TASK BRIEF
Please rewrite the data from the line with "Choose the 10Y range" through the line with "click(x=291, y=518)", swapping "range" for "period" and changing nothing else. Leave out the pictures.

INPUT
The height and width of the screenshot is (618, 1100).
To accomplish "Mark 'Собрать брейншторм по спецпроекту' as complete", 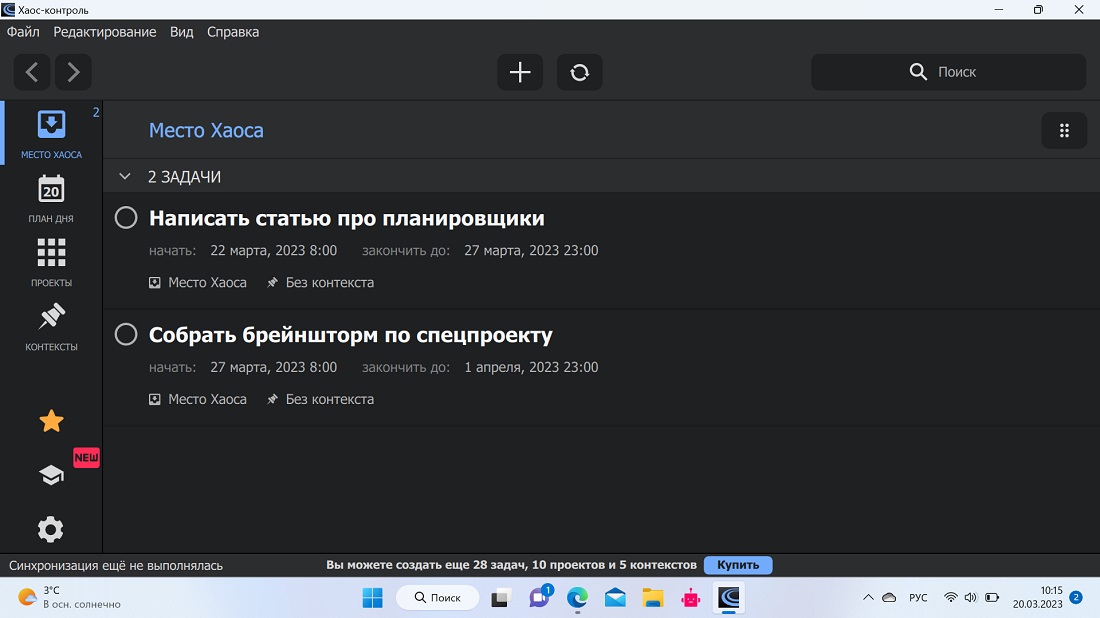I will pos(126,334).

--

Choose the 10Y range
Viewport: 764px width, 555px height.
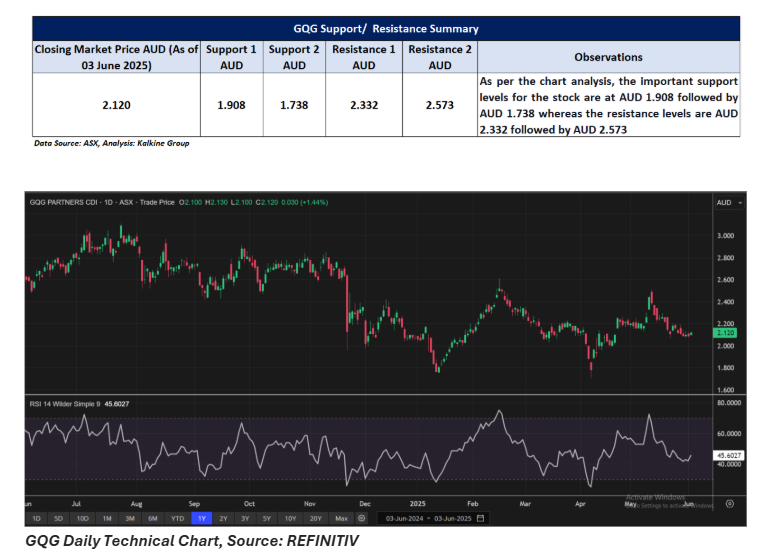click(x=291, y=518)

WORKED ANSWER
Choose the 10Y period
Viewport: 764px width, 555px height.
click(x=291, y=518)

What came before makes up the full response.